Woah... I wrote sound, meaning RAM... that's not good. I need more cofee. Ram, yes.

While Apple advises against it, you can buy your ram third party and install it yourself. Tis cheaper.


----------



## twotugs (May 14, 2003)

MSM Hobbes said:


> And! Upgrade the RAM, min of 512,,, but even 1GB if can swing such.


Ack! Is v10.3 really that hungry for RAM, or is that for the apps?

I was thinking about going in halfers with my girlfriend on a 1.25 GHz and bumping it up to 512, and I figured that'd be overkill.


----------



## Whiteskin (Nov 16, 2002)

512 should be fine for reglar to a little above average use... just don't expect to be playing doom while running multiple things in the background.


----------



## MSM Hobbes (Apr 23, 2004)

twotugs said:


> Ack! Is v10.3 really that hungry for RAM, or is that for the apps?
> 
> I was thinking about going in halfers with my girlfriend on a 1.25 GHz and bumping it up to 512, and I figured that'd be overkill.
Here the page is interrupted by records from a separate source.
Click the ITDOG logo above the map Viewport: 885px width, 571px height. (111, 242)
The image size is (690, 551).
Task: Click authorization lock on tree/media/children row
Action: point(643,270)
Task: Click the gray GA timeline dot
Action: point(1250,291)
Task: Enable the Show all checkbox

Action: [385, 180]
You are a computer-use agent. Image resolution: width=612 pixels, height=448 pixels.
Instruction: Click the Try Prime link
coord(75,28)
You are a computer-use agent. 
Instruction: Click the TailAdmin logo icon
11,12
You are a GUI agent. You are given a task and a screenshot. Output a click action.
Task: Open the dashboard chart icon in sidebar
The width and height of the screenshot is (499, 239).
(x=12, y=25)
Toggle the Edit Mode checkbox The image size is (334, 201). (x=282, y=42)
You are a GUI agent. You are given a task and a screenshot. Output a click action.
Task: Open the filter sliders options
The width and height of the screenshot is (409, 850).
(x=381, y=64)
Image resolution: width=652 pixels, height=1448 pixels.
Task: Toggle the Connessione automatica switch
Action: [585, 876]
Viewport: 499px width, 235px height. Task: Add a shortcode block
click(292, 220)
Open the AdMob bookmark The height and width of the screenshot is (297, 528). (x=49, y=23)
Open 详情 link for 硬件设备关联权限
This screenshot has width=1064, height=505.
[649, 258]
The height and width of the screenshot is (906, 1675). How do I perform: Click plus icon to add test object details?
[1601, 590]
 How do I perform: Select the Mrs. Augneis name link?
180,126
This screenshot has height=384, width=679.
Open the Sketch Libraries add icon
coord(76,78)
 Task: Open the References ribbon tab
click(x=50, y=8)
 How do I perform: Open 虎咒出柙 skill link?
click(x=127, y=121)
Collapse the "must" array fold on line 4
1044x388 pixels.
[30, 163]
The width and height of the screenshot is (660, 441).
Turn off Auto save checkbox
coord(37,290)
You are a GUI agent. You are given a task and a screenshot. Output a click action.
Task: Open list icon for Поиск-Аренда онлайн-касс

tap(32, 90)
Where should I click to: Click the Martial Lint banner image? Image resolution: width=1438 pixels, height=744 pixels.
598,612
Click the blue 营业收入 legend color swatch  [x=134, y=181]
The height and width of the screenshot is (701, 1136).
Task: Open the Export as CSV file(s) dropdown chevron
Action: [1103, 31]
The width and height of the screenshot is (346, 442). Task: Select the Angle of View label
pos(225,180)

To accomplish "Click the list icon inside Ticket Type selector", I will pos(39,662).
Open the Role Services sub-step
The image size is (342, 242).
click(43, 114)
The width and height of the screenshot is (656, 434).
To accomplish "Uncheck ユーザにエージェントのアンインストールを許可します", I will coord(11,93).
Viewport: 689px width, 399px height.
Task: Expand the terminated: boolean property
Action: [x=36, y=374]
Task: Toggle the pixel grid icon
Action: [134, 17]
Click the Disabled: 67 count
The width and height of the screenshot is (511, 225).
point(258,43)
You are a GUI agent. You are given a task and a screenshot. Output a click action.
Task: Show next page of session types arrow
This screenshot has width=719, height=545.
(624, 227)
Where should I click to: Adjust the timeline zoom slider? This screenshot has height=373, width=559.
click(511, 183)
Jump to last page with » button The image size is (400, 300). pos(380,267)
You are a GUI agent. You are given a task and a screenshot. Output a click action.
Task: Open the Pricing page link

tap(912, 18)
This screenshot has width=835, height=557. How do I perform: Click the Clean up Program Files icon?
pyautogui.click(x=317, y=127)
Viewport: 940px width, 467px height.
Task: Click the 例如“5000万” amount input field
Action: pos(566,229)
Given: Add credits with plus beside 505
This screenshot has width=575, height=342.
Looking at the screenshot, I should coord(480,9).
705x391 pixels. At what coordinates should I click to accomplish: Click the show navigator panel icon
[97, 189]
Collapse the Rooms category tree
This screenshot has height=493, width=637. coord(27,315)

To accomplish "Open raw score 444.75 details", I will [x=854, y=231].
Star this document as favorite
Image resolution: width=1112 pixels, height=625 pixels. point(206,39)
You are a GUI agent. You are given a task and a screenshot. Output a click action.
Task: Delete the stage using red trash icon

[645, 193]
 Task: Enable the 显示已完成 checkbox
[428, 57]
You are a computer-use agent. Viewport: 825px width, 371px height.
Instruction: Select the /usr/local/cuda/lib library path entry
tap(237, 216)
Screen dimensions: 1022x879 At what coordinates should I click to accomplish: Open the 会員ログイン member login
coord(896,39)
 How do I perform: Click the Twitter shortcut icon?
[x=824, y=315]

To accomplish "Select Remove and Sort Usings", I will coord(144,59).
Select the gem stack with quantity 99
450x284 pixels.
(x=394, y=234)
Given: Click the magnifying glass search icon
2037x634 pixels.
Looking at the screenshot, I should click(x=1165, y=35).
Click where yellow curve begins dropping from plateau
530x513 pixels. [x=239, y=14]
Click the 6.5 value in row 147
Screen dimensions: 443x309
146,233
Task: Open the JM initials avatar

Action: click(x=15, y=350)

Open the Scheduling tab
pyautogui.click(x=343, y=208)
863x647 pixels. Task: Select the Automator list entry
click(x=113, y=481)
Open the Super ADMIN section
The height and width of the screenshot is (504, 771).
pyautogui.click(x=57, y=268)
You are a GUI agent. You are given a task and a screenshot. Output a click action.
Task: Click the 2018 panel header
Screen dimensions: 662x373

Hobbes tries real hard not to reply to the above while his mind, as usual, is in the gutter... 

Anyhow, yea, the 512, as Whiteskin also agreed, should be cool for normal applications - but, yes, again, definately recommended. That is one of the few things that I get peeved at Apple about is the piss-poor amount of RAM that they install up front - and its such a critical part of the equation to have for 512 as a minimum to have a happy experience w/ the machine. Not gonna say that its due to either the OS or the apps - in my warped mind, its a variable combination of both, depending on what apps you are doing, how much multi-tasking, and so on. Good luck!


----------



## Flashback (Oct 14, 1999)

sslovits said:


> has anyone bought a mac mini yet ? would like to hear any input on your experiences with this pc. thank you


I have two of them and I love them :up:  I also have several PC's, one of which is only a few months old. It's a 3.2 Gig P4 with Windows XP Pro and I swear that the mini blows it out of the water  Surfing the net is actually enjoyable again thanks to the mini  Any specific questions that you might have, please feel free to ask. Best 599 that i've ever spent :up:


----------



## MSM Hobbes (Apr 23, 2004)

What additional, if any, software did you purchase? What have you done so far w/ it? Pushing any envelops, multi-tasking, burning DVD/CD's? What browser are you using, Safari and/or FireFox? Played any games? Give us some ideas of pros and cons... Thanks!


----------



## MSM Hobbes (Apr 23, 2004)

An article that discusses the power/speed of the Mac mini vs. other Apple products can be found at: http://www.barefeats.com/mini01.html

At the end of this article is also some links to other resources, such as upgrading RAM, HD, etc.


----------



## Flashback (Oct 14, 1999)

HERE is the stock CD/DVD player that comes with the mini. I must say, I'm impressed :up: 

MSM Hobbes I will give you a full review in a few weeks after i've played with the mini more. That way I can be more fair. So far everything is amazing. Just one thing I don't like about it, and there may be a setting to fix it, so I won't rag about it yet 

I can say this much though, since I have first turned it on, I have been having *MORE FUN* with a computer then I can ever remember :up:  Maybe I should change my screen name to MyMac8MyPC


----------



## ojo (Nov 9, 2004)

so when can we expect this review, flashback?

(o;


----------



## Nytemagik (May 3, 2005)

As IT guy for my company, we have 50+ users all on Macs. Running 10.3.9 now and will move to Tiger in a month or 2. I automatically buy all new systems with 512 mb RAM. OS X is a resource hog.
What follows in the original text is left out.